Explore the dog's column names

In [None]:
dogs.columns

Compute the mean of the stay duration and stay cost for the pair AGE, SIZE;

In [None]:
AgeSize = dogs.groupby(['age', 'size'])[['stay_duration','stay_cost']].mean()
AgeSize

## 7. Find the dogs involved in at least 3 travels. Also list the breed of those dogs.

Let's start grouping the dataset by the variable id

In [None]:
count=dogTravel.groupby('id').count()

We reset the index

In [None]:
count.reset_index(inplace=True)

Now we compute a list of only dogs that have made at least 2 trips

In [None]:
list_index=(count[count['index']>2])['id'].tolist()

Finally we build a dictionary having as key the identification code of the dog that has made at least 2 trips, and as value its primary breed. 
To do this a for loop will be used which compares each identification code of the dog in the staring dataset with those contained in the list created above



In [None]:
diz={}
for index in list_index:
    for i in range(len(dogs)):
        if (dogs.loc[i, 'id']==index):
            diz[dogs.loc[i, 'id']]= dogs.loc[i, 'breed_primary']
diz

## 8. Fix the travels table so that the correct state is computed from the manual and the found fields. If manual is not missing, then it overrides what is stored in found.
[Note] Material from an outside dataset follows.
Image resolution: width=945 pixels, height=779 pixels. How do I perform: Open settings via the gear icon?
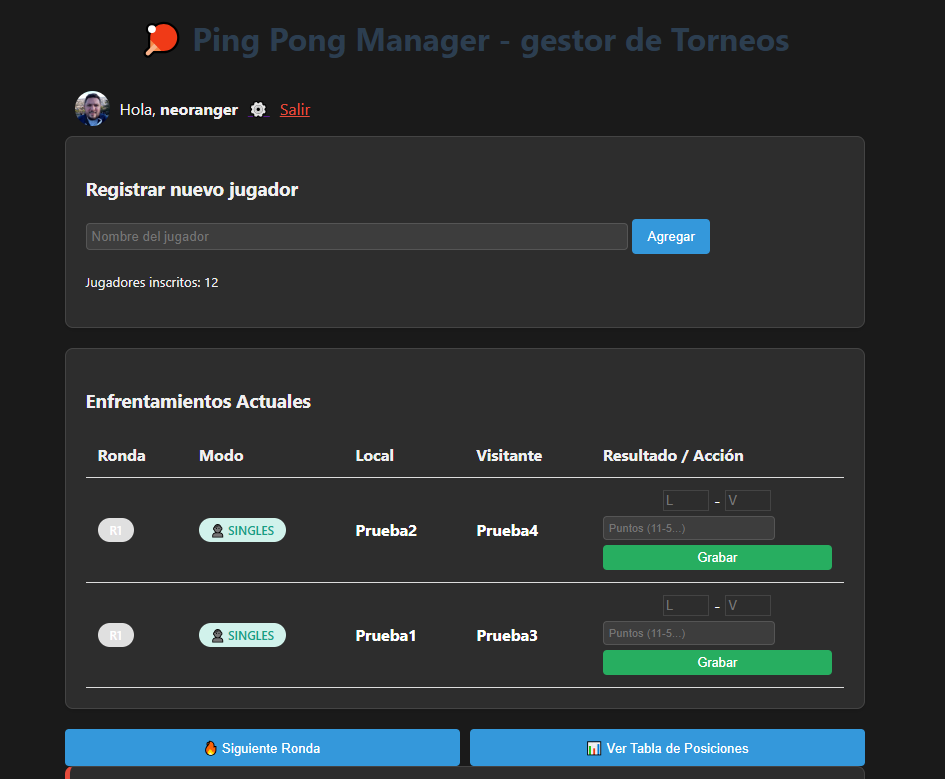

To resolve the question, we create two different tables, the first table is compose with only observation field manual full.

In [None]:
manual_not_na=dogTravel[dogTravel['manual'].notna()]
manual_not_na

in this table we create a new column ("correct_state") with the same values in manual (cause are the values that will be overrides in found column)

In [None]:
manual_not_na["correct_state"] = manual_not_na["manual"]
manual_not_na

on second table, we subset only the observations with empty manual values

In [None]:
manual_na=dogTravel[dogTravel['manual'].isna()]
manual_na

in this table we create a new column ("correct_state") with the same values in found (cause are the values that will be not overrides)

In [None]:
manual_na["correct_state"] = manual_na["found"]
manual_na

subsequantly we recreate a new df with the concatenate of the two tables that we had created before, and we order them with index sort

In [None]:
df=pd.concat([manual_na,manual_not_na])
df=df.sort_index()
df

now we have got a column correct_state complete with the values overrides and not overrides, so we replace that values at the column found of dogTravel dataframe and we ending the point

In [None]:
dogTravel["found"]=df["correct_state"]
dogTravel

In the last result, we have got in found column the manual values only if they are not "NaN" 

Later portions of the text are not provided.